CloudNine software is no different. Let’s take a deep dive into your infrastructure and how you can optimize it with the CloudNine on-premise processing platforms.
We see that several of our clients run their environments with the most minimal recommended resources. Just like Microsoft can’t know how large your SQL server needs to be, we don’t know the level of demand your client’s data is putting on your workstation. What we DO know is that the number of files per case is growing, the complexity of files is growing, and resources are sparse.
We will cover the areas where we can make vast improvements in the efficiency in the way you are using your CloudNine software.
Your Local Area Network
Let’s use the common “business triangles” as a frame of reference. Examples would be “people, technology, and process” or “team, leadership, and mission”, or, my favorite, “price, speed, and quality”. The more your balanced business triangle, the better. Too much or not enough emphasis on one side and that balance will start to wane.
The eDiscovery version of the business triangle is called the ‘Local Area Network’. The first side of this ‘Local Area Network’ is the hardware or the backbone of your infrastructure.

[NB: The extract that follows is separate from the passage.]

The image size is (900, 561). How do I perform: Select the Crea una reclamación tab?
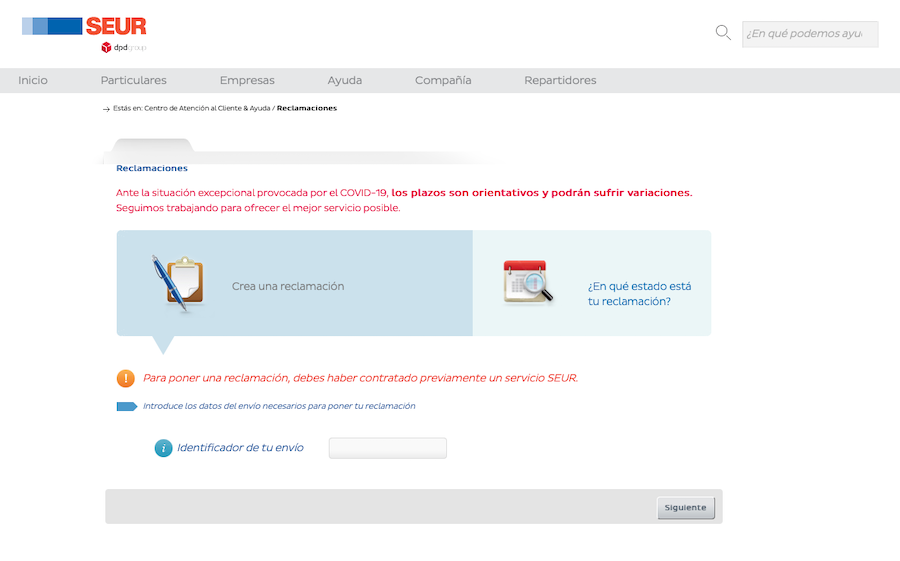[x=288, y=286]
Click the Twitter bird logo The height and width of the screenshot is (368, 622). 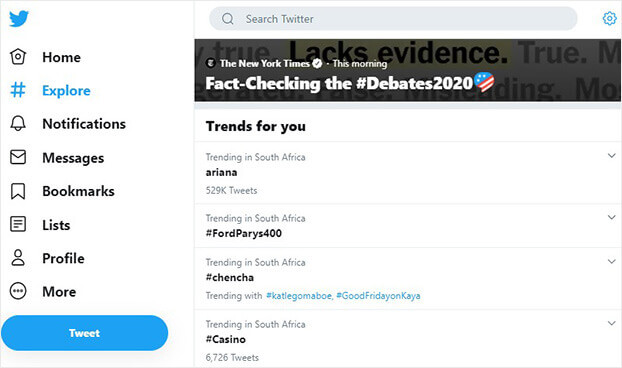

The second side would be the software, or the muscle needed to use that backbone. The third side is your network file server or the brain’s storage area, which will hold all the knowledge that our software is going to discover for you. And finally, the three sides are then connected, like sinew, with your local network speed.
You want to find the sweet spot that balances cost, throughput demands, speed to review, and hardware budget. Let us go ahead and call this the “Goldilocks Zone”.
Real-life case study: About 8 years ago, we were working with a client that had a few virtual machines and a few physical machines. The virtual machines were 4 core and 8GB of RAM. The physical machines were 8 core and 16GB of RAM. IT wanted to get rid of the physical machines, but there was resistance to letting them go because they were able to process so much faster than the virtual machines. We conducted some testing to find the Goldilocks Zone between the amount of data being processed, the expected speed, and the cost. We created a few virtual machines with 4, 8, and 12 cores and ran tests to determine the correct core count for our company. We determined that an 8-core box with 16GB of RAM was able to process data much faster than a 4-core box with only 8GB of RAM.
After we completed optimizing the processing machines, we ventured forth into the other areas of our infrastructure.
Next, we reached out to our SQL team to see what would happen if we added more RAM and more SQL cores. We saw the same result. As we added more resources, we found that we were able to increase the speed on LAW’s communication with SQL. Faster communication equals a faster read/write, which equated to a faster processing speed. During this testing we also found that the more SQL cores, the more we could horizontally spread out the processing tasks on our LAW machines (i.e., we could have more machines writing to the same database).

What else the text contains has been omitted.